Acontece que o segundo país mais seguro do mundo colocou na lista negra o terceiro país mais seguro do mundo e começámos logo a construir o pequeno edifício de ansiedade, com a TAP sem nos passar cartão quanto a uma hipotética vontade de alterarmos os planos devido ao Covid. A única justificação para a recusa residia no facto de termos adquirido o bilhete discount: aparentemente, os passageiros pobretanas ou eram infectados ou ficavam a arder com o “guito”. Ainda preenchi o formulário no site flyTAP.PT para saber como resolver a situação: simpaticamente, responderam que estavam com um elevado número de chamadas e lamentavam a inconveniência que a situação me poderia causar…. “por esse motivo a alternativa mais célere para proceder de acordo com o pretendido é optando pela utilização do nosso site flyTAP.PT.”

WTF?! Ok, depois do Covid, entrámos definitivamente na Twilight Zone! Na minha cabeça, transformei os duzentos euros que tinha pago pelo voo num donativo à companhia.

Na verdade, não íamos visitar a Áustria, mas tão-somente Viena. Afinal, não pretendíamos infectar todas as florzinhas dos Alpes, mas apenas a cidade do concerto de ano novo, das valsas, das cabeleiras arranjadas e das cabeças que, por elas abrigadas, compuseram algumas das mais belas melodias de sempre. Contudo, não é tanto a Áustria da exuberância de Mozart, Mahler ou Schubert de que eu gosto mas a que se esconde na sombra de Zweig, Bernhard ou Bachmann.

Havia explorado a cidade no papel, algo a que raramente me proponho. Até já tinha dois planos de custos traçados, um para comer “à mitra” e outro um pouco menos discount, isto se nos deixassem entrar nos restaurantes, claro, sem sermos obrigados a esfregar os pulmões com um escovilhão de palha-de-aço, não fosse o vírus armar-se em resistente dentro dos nossos corpos de segunda categoria: afinal eramos portugueses, esses carregadores industriais de Covid, o último reduto europeu onde a doença pensou: Olha, não é que chegámos ao terceiro país mais seguro do mundo! Como o primeiro é muito longe e o segundo muito frio, ficamos por aqui!

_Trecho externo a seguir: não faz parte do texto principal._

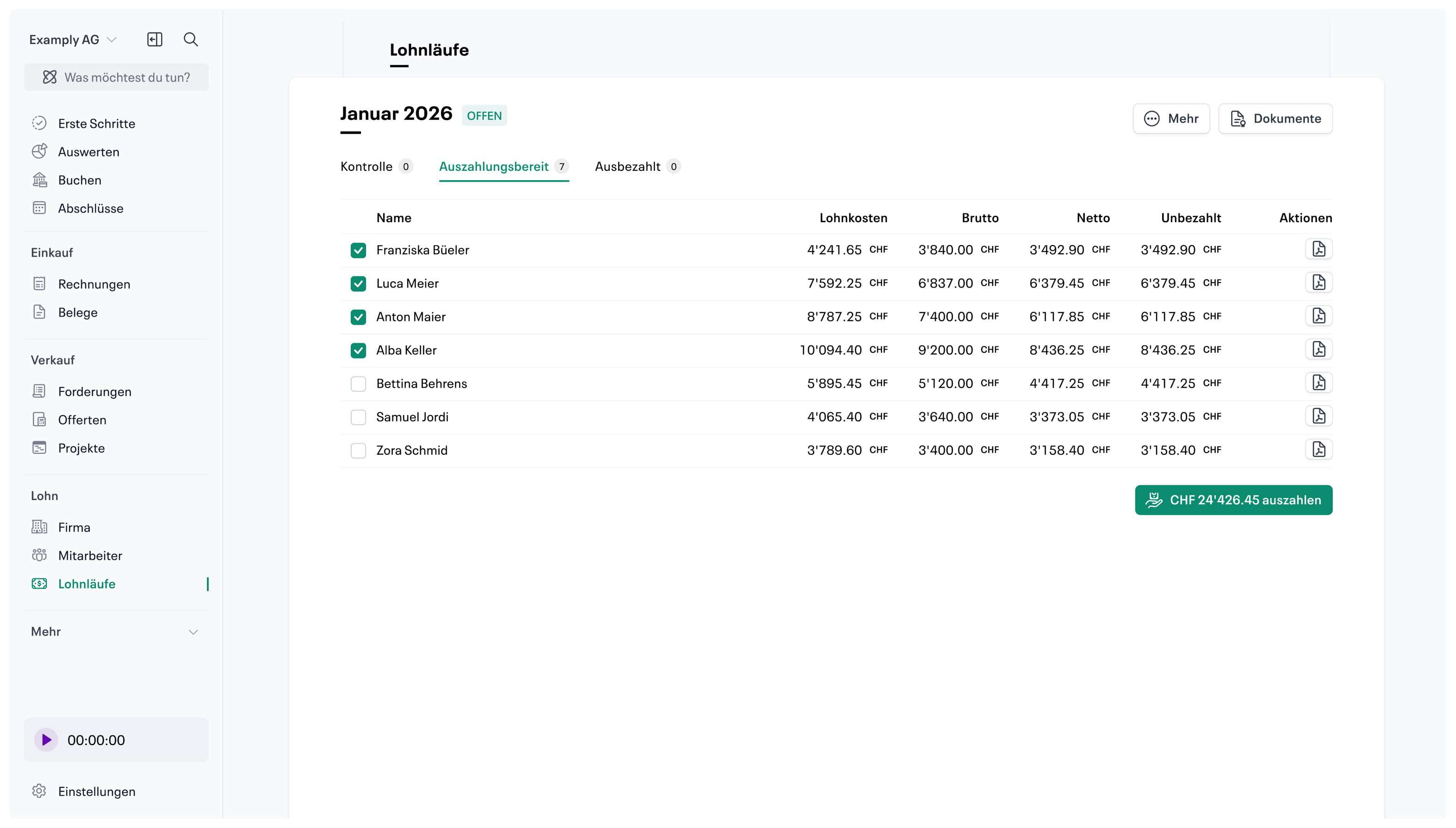
Task: Expand the Mehr section in the sidebar
Action: (193, 632)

Pesquisei o passe de Viena, o comboio para Budapeste (sim, não iriamos limitar os nossos perdigotos às vias respiratórias dos vienenses mas havíamos decidido passar a fronteira para outro “território fofinho” e passear o sotaque covidiano primeiro por Buda e depois por Peste) e o Prater. Na verdade os bailados e todos esses brilhantes e pisca-piscas em tons de cagança austro-húngara pouco me interessavam, tal como o parque ou a roda gigante. Quando a palavra Prater se forma no meu pensamento é a imagem do Ernst Happel que surge, palco da final vitoriosa do FCP diante do Bayern em 87 com o calcanhar de Rabah Madjer, e da derrota do Glorioso três anos mais tarde diante do todo-poderoso AC Milan, com um golo solitário do escarrador-mor das décadas de 80-90: Frank Ryjkaard (estes holandeses são tão bons na escrita quando na solidariedade para com os países que não gozam do privilégio de ter ganho imunidade à aldrabice das estatísticas covidianas).

A menos de um mês da partida veio a salvação: um cancelamento seguido de remarcação da viagem por parte da companhia concedia-nos automaticamente direito a voucher em caso de desistência. Claro que do jeito que as coisas estão, é bem possível que se converta num presente envenenado mas pelo menos psicologicamente já não perdemos tudo. Só tivemos que decidir o que fazer: esperámos até à data-limite do reembolso integral do apartamento e cancelámos (com alguma pena, mas, com tanta turbulência, sem demasiada pena) a viagem, depois de os anfitriões terem demonstrado todo o europeísmo, prolongado por duas semanas adicionais a proibição da nossa entrada em Viena de Áustria (como se houvesse muita Vienas pelo mundo!), ao mesmo tempo que fingem acreditar que a curva deles achata depois do desconfinamento… o vírus deve ter medo da batuta, só pode…

De Moscovo a Viena, não se passou nada a não ser uma pandemia: viagens é que nem vê-las!